Possessing an active and seducing luminosity, the paintings act as gilded receptors harnessing light and their environment. These are both outward and inward works. They take one in like floating celestial bodies of a boundless atmosphere, while offering a deep dose of introspective immersion, a meditative space where the complexities of the works are unveiled over time.
Behind the lure of the sparkle, Tallmadge renegotiates the bodily and imaginative implications of glitter and sequins, continuing her examination of the politics of beauty and surface. The artist begins each work on reversible sequin fabric, feminizing the surface while setting the topographies onto which she accumulates layers of decorative materials, carrying associations of the beauty industry, costume, and inherently, the feminine body. The work is then re-contextualized by the language of Formalism, particularly that of monochrome painting, historically and drastically a male-dominant field.

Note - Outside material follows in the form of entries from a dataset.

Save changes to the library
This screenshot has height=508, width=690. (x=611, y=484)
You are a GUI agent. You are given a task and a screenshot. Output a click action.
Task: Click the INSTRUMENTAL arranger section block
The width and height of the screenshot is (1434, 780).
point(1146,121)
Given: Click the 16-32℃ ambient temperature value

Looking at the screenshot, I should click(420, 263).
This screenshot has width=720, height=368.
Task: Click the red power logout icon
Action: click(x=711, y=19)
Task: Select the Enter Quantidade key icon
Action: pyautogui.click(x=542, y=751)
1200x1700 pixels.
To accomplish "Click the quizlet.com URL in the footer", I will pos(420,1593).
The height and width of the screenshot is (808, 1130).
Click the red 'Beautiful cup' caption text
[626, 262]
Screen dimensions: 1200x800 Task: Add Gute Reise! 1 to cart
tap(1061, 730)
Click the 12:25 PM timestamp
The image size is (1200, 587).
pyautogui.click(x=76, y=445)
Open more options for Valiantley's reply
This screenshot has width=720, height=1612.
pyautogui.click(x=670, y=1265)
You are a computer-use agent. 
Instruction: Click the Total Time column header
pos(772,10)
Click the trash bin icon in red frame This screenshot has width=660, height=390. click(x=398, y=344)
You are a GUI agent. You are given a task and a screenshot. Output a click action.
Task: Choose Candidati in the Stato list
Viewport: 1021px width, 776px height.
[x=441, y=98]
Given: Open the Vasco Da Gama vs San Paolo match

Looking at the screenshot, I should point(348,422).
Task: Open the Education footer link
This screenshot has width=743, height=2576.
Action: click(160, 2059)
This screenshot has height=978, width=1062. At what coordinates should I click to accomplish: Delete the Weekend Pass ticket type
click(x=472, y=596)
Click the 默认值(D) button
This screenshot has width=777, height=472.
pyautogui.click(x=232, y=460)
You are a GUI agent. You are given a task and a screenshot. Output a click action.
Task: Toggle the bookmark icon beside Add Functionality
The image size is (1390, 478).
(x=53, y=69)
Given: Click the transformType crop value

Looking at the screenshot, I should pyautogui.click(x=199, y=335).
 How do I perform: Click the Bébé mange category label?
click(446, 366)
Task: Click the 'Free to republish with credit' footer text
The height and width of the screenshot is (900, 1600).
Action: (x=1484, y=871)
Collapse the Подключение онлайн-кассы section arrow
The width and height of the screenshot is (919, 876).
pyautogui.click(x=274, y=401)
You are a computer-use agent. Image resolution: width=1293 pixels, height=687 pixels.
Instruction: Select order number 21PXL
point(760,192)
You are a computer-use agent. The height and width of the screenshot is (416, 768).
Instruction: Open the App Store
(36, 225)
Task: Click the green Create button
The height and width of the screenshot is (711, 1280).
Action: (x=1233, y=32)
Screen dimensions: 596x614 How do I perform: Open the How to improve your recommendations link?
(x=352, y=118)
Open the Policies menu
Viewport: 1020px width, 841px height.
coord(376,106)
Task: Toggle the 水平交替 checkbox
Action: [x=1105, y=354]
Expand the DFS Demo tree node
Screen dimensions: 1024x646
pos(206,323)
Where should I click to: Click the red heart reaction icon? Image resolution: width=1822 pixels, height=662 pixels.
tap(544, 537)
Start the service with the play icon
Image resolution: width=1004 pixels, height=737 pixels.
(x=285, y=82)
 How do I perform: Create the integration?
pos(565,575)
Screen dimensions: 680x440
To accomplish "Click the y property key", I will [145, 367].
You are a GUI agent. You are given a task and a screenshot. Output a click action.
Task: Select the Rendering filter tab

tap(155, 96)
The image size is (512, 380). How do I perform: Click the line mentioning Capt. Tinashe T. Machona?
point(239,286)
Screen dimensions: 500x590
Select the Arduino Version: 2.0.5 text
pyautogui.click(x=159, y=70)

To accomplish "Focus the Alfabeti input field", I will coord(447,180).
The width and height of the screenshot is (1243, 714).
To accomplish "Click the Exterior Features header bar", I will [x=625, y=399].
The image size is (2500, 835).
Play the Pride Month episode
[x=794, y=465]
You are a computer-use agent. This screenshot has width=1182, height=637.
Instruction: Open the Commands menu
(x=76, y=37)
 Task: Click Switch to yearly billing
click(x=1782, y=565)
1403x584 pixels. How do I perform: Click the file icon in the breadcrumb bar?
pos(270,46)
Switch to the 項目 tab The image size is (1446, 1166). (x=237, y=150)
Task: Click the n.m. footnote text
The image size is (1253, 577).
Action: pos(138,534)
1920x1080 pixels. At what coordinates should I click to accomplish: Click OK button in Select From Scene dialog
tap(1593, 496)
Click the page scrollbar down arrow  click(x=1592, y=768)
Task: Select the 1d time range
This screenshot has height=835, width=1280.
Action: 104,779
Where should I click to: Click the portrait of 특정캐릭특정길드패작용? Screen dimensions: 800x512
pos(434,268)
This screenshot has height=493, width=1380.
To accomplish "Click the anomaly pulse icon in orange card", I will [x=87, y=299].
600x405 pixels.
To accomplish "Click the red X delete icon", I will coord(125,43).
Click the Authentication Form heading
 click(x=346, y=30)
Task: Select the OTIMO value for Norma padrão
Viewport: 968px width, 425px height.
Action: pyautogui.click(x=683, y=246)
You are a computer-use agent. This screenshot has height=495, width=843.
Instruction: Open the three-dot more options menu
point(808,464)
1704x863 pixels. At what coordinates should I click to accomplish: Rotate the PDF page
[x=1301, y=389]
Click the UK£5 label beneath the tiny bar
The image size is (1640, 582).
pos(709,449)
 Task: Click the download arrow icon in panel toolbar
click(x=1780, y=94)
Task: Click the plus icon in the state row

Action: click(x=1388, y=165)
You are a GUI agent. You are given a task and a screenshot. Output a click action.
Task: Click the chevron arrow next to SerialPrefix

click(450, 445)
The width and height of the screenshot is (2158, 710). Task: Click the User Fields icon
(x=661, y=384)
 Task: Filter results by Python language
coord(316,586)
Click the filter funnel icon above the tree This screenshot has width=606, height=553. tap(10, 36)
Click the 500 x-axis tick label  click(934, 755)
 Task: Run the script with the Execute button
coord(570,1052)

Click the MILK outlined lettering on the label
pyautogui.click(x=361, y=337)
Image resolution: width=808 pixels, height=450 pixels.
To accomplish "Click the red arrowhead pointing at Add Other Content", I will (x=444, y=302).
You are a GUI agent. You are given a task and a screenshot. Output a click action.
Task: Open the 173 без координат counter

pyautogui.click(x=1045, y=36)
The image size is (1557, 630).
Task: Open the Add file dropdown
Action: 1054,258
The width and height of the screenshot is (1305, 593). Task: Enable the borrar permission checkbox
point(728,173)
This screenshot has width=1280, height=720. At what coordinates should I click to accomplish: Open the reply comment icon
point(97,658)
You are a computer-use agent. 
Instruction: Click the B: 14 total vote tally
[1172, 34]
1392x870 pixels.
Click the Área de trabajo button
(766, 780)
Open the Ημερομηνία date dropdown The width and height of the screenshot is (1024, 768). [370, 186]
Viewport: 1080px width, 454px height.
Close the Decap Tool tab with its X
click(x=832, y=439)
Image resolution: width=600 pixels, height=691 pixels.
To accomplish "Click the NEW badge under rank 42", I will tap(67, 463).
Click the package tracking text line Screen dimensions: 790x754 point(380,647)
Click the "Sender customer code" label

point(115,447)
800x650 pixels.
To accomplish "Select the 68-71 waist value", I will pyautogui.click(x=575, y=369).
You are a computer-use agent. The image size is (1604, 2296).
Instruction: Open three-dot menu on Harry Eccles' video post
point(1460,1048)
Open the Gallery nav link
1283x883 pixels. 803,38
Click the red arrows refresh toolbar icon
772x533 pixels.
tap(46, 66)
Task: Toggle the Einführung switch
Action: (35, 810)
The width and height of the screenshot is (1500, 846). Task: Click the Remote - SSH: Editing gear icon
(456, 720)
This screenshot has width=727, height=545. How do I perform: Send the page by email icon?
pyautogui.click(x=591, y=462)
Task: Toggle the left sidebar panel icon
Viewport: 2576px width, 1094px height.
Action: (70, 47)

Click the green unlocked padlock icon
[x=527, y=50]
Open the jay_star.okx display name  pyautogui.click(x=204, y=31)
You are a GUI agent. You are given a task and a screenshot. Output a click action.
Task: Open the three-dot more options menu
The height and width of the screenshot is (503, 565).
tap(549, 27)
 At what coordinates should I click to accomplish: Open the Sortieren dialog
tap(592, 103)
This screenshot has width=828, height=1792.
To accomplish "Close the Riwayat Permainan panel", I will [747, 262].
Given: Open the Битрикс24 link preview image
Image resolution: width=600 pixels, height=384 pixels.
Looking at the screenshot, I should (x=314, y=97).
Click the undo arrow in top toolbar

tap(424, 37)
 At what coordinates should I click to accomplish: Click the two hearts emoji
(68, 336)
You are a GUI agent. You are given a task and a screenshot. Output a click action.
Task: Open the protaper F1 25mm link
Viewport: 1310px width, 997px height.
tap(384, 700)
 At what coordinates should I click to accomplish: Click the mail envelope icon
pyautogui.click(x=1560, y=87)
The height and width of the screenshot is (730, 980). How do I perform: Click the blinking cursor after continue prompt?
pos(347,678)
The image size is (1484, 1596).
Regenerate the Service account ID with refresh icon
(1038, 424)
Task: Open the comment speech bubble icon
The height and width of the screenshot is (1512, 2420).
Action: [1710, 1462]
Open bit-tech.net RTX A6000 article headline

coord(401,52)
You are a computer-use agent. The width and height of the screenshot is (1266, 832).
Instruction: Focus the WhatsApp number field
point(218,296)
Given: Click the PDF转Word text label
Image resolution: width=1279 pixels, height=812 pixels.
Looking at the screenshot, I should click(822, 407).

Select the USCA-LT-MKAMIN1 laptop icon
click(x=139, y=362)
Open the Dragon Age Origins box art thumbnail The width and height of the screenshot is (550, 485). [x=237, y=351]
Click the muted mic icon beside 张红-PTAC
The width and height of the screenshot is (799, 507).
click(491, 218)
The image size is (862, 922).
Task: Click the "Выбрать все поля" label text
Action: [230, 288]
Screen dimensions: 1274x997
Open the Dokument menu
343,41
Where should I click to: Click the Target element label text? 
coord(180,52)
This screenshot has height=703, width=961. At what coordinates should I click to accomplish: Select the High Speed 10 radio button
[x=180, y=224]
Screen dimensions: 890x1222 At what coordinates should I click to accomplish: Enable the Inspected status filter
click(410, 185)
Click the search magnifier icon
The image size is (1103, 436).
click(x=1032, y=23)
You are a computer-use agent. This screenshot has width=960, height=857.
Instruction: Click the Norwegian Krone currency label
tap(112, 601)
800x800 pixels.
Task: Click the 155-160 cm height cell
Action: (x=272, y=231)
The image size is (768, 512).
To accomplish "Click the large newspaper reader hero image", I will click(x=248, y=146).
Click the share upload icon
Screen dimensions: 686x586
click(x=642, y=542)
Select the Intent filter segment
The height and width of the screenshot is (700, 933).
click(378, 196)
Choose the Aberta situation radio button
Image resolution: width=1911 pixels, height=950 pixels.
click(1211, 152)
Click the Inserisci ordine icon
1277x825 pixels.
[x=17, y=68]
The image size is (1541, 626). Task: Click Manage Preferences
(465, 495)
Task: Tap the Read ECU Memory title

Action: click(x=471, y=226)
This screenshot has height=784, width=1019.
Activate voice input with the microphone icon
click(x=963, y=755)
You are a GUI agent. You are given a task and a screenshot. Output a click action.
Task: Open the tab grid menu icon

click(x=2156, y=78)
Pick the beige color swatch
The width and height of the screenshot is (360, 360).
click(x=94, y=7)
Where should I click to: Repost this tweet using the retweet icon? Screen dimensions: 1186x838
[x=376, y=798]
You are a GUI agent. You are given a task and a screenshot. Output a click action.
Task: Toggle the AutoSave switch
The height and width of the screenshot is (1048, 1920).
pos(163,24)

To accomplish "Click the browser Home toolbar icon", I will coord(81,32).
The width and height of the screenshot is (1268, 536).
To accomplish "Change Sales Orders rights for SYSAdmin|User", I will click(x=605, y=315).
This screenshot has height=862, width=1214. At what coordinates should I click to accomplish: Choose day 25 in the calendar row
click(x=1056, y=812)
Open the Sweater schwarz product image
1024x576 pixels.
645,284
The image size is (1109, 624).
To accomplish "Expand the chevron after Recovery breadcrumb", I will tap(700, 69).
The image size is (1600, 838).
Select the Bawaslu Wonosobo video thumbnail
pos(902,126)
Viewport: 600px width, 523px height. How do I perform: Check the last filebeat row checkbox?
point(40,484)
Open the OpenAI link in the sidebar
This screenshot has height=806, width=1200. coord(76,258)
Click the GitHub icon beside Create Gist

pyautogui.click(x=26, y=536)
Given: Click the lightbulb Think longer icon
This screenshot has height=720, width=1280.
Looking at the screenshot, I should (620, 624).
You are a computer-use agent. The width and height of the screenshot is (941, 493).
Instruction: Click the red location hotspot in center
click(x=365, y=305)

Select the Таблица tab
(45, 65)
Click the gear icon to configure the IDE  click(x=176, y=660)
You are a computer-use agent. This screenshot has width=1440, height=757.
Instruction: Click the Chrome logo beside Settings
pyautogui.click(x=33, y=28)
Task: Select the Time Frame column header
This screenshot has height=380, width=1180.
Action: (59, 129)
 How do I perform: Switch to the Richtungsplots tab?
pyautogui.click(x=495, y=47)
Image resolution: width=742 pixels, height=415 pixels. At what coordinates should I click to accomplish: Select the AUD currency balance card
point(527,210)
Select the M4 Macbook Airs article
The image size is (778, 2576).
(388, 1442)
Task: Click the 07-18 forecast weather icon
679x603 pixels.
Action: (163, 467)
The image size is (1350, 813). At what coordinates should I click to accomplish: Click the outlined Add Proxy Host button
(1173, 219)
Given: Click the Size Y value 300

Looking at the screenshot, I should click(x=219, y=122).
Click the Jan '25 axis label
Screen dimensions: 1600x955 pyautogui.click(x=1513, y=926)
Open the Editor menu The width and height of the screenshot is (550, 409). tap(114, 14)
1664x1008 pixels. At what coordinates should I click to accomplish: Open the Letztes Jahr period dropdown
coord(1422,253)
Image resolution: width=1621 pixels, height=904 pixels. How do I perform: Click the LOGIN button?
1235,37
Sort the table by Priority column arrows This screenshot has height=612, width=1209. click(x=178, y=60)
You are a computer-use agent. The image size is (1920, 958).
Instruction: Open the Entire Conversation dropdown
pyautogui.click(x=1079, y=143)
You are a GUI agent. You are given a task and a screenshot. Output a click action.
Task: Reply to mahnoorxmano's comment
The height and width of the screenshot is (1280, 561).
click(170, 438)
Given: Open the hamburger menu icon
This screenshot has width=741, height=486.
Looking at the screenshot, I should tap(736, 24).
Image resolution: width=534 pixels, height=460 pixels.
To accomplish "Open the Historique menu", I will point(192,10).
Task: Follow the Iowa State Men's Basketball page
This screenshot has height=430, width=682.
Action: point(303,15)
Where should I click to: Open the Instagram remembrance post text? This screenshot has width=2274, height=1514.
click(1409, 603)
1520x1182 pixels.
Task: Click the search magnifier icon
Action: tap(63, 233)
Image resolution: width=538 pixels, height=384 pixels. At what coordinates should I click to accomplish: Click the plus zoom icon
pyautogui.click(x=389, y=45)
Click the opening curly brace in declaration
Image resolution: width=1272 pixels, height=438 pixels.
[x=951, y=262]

In this new body of work, Tallmadge pushes the materials to their most atmospheric effect. Like the celestial plane itself, the paintings are both eerie and sublime. While silver and gold leaf occupy a special place in the imagination, the works’ titles allude to phantoms, to the point in orbit that a planet or asteroid is closest or furthest from the sun, or a record of what occurs in the night, only touching upon the phenomenology of these subtle light-based surfaces.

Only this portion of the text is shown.